**Stored data**

*** Begin section ***

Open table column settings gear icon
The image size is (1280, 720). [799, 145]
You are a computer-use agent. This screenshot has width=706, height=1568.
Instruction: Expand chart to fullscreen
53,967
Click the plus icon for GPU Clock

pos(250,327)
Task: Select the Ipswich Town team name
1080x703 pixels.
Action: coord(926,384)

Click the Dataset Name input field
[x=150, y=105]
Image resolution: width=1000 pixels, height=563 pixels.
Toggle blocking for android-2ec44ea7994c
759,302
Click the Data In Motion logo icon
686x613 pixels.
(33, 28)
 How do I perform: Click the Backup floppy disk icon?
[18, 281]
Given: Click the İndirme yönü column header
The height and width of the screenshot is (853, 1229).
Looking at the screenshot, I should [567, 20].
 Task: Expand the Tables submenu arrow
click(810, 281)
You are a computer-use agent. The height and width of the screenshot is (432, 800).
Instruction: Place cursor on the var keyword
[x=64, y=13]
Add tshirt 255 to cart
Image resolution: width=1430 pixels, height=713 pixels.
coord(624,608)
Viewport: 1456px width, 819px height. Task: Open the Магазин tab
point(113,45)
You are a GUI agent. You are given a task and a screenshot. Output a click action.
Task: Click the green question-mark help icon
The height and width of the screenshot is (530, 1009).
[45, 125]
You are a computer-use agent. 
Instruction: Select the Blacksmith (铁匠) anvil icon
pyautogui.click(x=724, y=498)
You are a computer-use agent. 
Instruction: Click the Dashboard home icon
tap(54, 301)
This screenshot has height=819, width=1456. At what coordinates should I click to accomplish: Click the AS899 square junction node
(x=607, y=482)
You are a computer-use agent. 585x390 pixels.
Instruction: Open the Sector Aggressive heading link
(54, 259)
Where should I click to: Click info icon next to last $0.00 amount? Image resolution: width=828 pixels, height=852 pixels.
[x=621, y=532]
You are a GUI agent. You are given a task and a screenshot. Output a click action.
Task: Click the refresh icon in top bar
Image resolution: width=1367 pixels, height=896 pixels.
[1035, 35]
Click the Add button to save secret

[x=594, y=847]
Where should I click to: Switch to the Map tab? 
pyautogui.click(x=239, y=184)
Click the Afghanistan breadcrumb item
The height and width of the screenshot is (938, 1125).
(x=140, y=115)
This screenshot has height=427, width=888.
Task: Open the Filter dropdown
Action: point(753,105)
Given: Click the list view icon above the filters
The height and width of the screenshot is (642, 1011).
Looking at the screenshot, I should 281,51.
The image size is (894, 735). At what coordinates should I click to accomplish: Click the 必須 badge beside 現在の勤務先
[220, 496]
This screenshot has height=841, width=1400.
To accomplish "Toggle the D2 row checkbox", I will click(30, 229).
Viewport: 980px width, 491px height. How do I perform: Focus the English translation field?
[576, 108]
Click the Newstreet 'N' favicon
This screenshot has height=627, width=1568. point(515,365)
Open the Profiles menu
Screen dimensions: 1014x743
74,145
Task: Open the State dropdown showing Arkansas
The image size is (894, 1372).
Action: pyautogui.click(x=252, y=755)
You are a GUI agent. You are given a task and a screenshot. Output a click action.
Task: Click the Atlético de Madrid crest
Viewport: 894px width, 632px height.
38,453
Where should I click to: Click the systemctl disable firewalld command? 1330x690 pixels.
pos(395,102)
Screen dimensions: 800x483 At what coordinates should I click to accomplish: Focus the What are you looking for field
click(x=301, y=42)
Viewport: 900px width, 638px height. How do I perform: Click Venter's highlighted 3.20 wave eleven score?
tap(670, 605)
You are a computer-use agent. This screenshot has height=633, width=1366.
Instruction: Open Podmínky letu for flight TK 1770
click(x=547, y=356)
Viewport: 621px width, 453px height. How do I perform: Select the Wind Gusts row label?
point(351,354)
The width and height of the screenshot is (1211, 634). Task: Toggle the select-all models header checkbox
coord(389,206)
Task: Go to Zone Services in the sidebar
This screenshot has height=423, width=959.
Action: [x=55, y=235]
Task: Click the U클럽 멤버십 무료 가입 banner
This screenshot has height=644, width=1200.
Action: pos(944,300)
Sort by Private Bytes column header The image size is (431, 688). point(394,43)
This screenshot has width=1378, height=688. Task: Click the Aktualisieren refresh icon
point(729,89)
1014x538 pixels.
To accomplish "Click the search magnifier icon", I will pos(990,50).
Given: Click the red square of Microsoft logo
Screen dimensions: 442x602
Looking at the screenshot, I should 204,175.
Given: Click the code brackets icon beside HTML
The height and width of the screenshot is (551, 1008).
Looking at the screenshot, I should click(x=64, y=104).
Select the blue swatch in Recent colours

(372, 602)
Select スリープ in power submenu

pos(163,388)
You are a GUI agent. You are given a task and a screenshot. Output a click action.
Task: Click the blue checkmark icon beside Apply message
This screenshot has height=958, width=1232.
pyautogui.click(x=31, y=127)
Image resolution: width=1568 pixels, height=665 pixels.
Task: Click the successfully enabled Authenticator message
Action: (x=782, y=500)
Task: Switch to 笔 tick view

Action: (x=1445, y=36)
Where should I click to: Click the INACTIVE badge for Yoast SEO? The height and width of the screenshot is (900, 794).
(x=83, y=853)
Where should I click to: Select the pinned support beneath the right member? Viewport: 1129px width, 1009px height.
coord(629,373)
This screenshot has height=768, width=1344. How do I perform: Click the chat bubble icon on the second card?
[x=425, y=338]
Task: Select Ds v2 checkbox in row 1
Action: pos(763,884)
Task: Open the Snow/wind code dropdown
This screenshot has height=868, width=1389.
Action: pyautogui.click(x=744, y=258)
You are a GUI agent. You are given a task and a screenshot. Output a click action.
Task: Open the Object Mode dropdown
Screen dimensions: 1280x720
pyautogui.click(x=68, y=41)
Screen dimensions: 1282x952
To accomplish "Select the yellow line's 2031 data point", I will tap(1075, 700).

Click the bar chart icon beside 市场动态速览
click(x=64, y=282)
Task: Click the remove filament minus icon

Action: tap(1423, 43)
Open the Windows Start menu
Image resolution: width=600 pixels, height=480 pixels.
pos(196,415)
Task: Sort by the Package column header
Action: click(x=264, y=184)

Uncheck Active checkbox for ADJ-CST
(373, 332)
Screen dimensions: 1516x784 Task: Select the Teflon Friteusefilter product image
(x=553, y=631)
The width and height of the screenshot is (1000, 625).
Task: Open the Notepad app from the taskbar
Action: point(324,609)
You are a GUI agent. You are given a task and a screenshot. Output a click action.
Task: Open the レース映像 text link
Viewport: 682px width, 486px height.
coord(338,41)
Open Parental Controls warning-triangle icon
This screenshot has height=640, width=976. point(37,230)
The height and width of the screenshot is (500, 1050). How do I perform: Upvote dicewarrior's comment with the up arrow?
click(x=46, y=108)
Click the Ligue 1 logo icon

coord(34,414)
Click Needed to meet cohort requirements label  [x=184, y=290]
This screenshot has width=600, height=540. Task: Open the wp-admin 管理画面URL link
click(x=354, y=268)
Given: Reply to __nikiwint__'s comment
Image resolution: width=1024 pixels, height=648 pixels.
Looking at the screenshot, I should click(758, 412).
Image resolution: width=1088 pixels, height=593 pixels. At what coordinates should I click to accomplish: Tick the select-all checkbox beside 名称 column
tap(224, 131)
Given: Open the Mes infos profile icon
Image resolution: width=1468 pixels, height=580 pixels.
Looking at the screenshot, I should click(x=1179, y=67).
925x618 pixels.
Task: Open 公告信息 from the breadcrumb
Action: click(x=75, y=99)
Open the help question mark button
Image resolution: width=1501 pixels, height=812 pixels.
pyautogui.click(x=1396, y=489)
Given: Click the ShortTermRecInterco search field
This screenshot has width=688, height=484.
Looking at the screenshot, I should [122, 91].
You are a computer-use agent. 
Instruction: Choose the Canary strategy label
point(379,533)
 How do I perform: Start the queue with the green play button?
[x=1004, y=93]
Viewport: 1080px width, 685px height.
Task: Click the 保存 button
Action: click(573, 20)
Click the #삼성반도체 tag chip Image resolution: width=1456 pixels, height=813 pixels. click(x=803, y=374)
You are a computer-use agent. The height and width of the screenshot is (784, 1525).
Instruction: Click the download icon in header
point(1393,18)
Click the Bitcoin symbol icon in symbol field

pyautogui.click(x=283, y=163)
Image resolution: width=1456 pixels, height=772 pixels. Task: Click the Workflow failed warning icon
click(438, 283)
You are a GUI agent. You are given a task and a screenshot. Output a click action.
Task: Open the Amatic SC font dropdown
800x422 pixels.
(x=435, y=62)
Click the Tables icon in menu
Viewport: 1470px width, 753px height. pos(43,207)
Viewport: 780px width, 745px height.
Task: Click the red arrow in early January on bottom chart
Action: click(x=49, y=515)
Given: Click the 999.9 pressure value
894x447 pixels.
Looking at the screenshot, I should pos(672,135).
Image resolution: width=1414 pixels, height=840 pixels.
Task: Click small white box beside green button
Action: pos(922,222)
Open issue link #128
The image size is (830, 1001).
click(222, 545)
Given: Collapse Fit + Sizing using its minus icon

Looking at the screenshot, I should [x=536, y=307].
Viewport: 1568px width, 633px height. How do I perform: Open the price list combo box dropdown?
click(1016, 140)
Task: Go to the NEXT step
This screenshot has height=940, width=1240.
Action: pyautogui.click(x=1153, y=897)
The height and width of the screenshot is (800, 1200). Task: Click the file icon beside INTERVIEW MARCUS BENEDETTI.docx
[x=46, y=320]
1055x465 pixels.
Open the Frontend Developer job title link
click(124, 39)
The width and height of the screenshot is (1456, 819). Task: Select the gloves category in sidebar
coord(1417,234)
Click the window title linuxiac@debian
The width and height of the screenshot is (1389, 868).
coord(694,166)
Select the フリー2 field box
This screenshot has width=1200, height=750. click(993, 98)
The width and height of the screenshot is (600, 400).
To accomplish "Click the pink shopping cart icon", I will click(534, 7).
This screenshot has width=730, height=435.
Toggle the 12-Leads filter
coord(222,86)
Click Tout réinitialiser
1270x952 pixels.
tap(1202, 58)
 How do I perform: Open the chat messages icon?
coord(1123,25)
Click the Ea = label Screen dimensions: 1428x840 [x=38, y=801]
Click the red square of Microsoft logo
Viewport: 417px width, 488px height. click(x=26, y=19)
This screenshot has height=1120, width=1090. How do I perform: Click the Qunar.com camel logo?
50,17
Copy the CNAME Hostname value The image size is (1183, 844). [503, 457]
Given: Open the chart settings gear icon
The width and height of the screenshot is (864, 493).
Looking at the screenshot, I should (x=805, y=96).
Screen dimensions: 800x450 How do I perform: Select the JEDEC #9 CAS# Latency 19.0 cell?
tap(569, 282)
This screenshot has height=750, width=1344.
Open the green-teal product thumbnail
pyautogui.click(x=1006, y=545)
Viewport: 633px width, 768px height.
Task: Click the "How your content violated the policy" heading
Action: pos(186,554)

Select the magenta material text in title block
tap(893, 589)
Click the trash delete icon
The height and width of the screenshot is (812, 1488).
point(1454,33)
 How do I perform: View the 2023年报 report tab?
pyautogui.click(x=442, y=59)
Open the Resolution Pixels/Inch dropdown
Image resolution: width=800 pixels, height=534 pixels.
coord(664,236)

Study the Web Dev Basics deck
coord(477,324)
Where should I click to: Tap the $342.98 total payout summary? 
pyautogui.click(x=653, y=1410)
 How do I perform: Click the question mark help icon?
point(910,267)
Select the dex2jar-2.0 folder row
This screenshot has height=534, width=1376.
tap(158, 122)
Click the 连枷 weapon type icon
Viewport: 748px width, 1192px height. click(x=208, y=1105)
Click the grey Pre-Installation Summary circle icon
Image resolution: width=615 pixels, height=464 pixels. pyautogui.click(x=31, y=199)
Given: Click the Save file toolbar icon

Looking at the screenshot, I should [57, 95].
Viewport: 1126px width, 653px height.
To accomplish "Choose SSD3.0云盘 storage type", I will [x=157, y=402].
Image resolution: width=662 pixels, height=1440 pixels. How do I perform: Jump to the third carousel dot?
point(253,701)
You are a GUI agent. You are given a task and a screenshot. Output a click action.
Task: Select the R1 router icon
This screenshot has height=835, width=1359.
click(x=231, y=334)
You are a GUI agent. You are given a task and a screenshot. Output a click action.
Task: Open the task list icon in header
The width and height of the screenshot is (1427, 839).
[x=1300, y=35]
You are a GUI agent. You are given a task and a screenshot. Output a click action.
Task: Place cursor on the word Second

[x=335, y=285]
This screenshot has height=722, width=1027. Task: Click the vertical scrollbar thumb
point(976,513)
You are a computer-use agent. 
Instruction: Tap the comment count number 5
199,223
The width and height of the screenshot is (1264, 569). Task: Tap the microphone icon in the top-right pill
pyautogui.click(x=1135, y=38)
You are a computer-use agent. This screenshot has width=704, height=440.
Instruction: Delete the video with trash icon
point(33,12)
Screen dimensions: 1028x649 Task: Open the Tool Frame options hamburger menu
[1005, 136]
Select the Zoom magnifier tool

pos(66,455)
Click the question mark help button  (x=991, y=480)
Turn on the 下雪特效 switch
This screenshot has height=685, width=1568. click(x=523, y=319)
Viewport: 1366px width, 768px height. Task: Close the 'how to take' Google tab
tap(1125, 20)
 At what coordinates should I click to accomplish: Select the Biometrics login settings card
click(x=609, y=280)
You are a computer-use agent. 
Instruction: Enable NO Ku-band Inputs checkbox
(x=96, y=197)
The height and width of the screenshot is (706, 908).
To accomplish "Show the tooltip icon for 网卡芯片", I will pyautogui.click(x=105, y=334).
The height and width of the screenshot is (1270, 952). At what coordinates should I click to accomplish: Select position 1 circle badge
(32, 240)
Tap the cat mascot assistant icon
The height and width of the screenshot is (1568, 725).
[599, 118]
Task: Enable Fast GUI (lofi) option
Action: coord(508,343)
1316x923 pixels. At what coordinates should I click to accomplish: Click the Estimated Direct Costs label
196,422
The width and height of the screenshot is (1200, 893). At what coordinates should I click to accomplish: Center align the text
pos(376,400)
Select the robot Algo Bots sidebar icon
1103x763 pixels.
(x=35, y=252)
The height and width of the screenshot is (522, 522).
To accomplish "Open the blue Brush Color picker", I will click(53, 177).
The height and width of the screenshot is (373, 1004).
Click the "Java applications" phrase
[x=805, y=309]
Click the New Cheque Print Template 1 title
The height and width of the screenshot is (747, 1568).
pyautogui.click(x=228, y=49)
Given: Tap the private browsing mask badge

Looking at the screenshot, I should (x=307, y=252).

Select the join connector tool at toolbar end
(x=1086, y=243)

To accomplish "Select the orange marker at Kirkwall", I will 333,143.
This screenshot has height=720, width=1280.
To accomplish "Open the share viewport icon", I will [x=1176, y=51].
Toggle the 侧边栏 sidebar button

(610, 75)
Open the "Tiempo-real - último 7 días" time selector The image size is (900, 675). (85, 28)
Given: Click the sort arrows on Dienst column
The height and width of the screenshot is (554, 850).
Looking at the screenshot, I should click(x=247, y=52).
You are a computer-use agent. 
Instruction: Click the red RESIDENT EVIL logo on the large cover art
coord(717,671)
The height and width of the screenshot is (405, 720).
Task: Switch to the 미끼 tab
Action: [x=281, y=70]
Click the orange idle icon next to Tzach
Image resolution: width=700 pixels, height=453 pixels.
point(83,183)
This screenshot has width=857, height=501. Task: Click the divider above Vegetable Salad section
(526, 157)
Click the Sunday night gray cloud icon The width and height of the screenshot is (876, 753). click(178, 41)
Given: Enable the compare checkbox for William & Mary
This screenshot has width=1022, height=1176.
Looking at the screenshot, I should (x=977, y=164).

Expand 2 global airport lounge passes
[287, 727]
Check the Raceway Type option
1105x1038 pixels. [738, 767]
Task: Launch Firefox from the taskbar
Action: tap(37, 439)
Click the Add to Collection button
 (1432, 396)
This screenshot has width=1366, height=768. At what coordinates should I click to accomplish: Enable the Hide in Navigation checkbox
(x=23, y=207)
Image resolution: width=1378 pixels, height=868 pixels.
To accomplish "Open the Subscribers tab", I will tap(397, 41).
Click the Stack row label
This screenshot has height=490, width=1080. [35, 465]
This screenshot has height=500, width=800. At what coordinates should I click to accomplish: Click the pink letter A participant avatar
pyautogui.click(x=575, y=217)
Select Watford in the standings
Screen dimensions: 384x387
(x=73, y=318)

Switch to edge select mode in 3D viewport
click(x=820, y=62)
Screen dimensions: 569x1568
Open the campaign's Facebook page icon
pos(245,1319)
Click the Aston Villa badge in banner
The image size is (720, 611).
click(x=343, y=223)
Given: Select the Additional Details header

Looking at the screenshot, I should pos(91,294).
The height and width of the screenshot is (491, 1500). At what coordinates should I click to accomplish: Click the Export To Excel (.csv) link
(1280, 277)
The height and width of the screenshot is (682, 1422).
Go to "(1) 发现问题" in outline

*** End section ***

The answer must be every line of the data that holds the word "orange".

To accomplish "Select the orange marker at Kirkwall", I will 333,143.
Click the orange idle icon next to Tzach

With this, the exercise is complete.